Context-aware and Style-related Incremental Decoding framework for Discourse-Level Literary Translation

Yuanchang Luo,Jiaxin Guo,Daimeng Wei,Hengchao Shang,Zongyao Li,Zhanglin Wu,Zhiqiang Rao,Shaojun Li,Jinlong Yang,Hao Yang
2024-09-29
Abstract:This report outlines our approach for the WMT24 Discourse-Level Literary Translation Task, focusing on the Chinese-English language pair in the Constrained Track. Translating literary texts poses significant challenges due to the nuanced meanings, idiomatic expressions, and intricate narrative structures inherent in such works. To address these challenges, we leveraged the Chinese-Llama2 model, specifically enhanced for this task through a combination of Continual Pre-training (CPT) and Supervised Fine-Tuning (SFT). Our methodology includes a novel Incremental Decoding framework, which ensures that each sentence is translated with consideration of its broader context, maintaining coherence and consistency throughout the text. This approach allows the model to capture long-range dependencies and stylistic elements, producing translations that faithfully preserve the original literary quality. Our experiments demonstrate significant improvements in both sentence-level and document-level BLEU scores, underscoring the effectiveness of our proposed framework in addressing the complexities of document-level literary translation.
Artificial Intelligence
What problem does this paper attempt to address?
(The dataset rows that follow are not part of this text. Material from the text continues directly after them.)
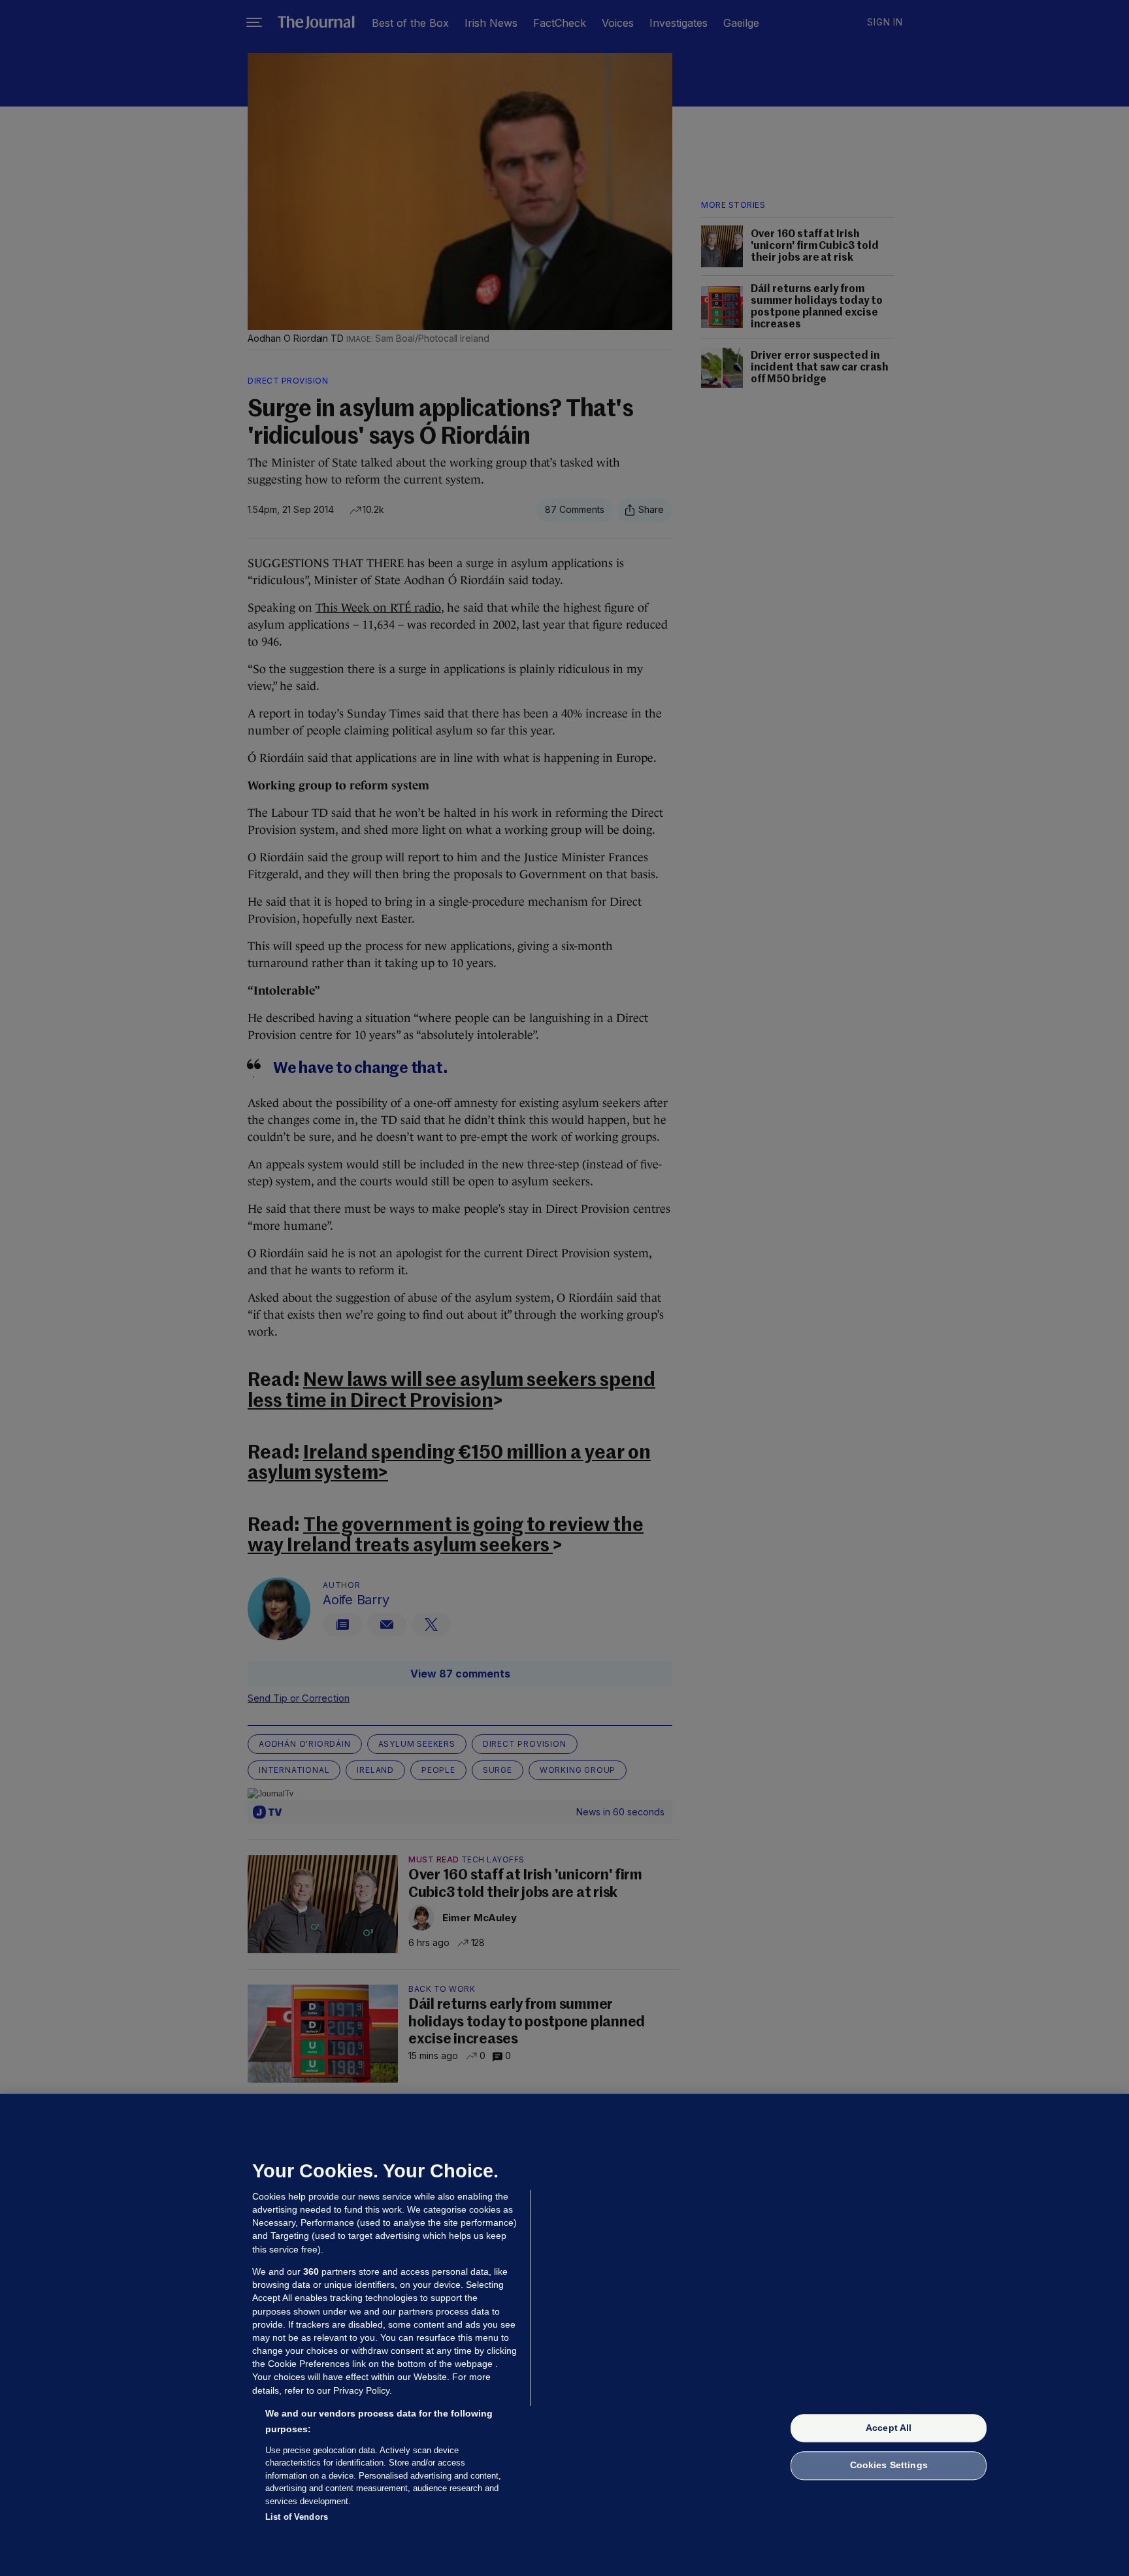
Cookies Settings (889, 2465)
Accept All (888, 2427)
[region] (564, 2335)
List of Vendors (296, 2517)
This paper attempts to solve the complex problems in literary text translation, especially for the Chinese - English language pair at the discourse - level literary translation. Specifically, the paper focuses on the following key challenges: 1. **Semantic and Stylistic Consistency**: Literary texts are rich in nuanced meanings, idiomatic expressions and complex narrative structures, which pose high requirements for machine translation. Traditional sentence - level translation methods often fail to maintain consistency and coherence at a broader discourse level. 2. **Long - distance Dependencies**: Information in literary works may be introduced early in the text and have an impact in subsequent parts, which challenges the model to capture long - distance dependencies. Traditional models are prone to losing or misusing this context information when dealing with long texts. 3. **Lack of High - quality Parallel Corpora**: High - quality parallel corpora in the literary field are relatively scarce, limiting the learning ability of the model and making it difficult for the model to learn from a large number of diverse examples. To address these challenges, the author proposes a method based on the **Context - aware and Style - related Incremental Decoding framework** and combines the following techniques: - **Continual Pre - training (CPT)**: Use a large amount of monolingual literary data for continual pre - training to enhance the model's understanding of literary texts. - **Supervised Fine - Tuning (SFT)**: Fine - tune the model with specific instructions to ensure that the translation results are not only accurate but also faithful to the literary quality of the original text. - **Incremental Decoding Framework**: Consider the translation results of previous sentences during the translation process to ensure that the translation of each sentence is consistent with its context, thereby improving the overall coherence and consistency of the translation. Through these methods, the author aims to generate translations that are both accurate and faithful to the literary quality of the original text, especially performing well in discourse - level translation tasks. Experimental results show that this method has a significant improvement in both sentence - level and discourse - level BLEU scores, proving its effectiveness and superiority.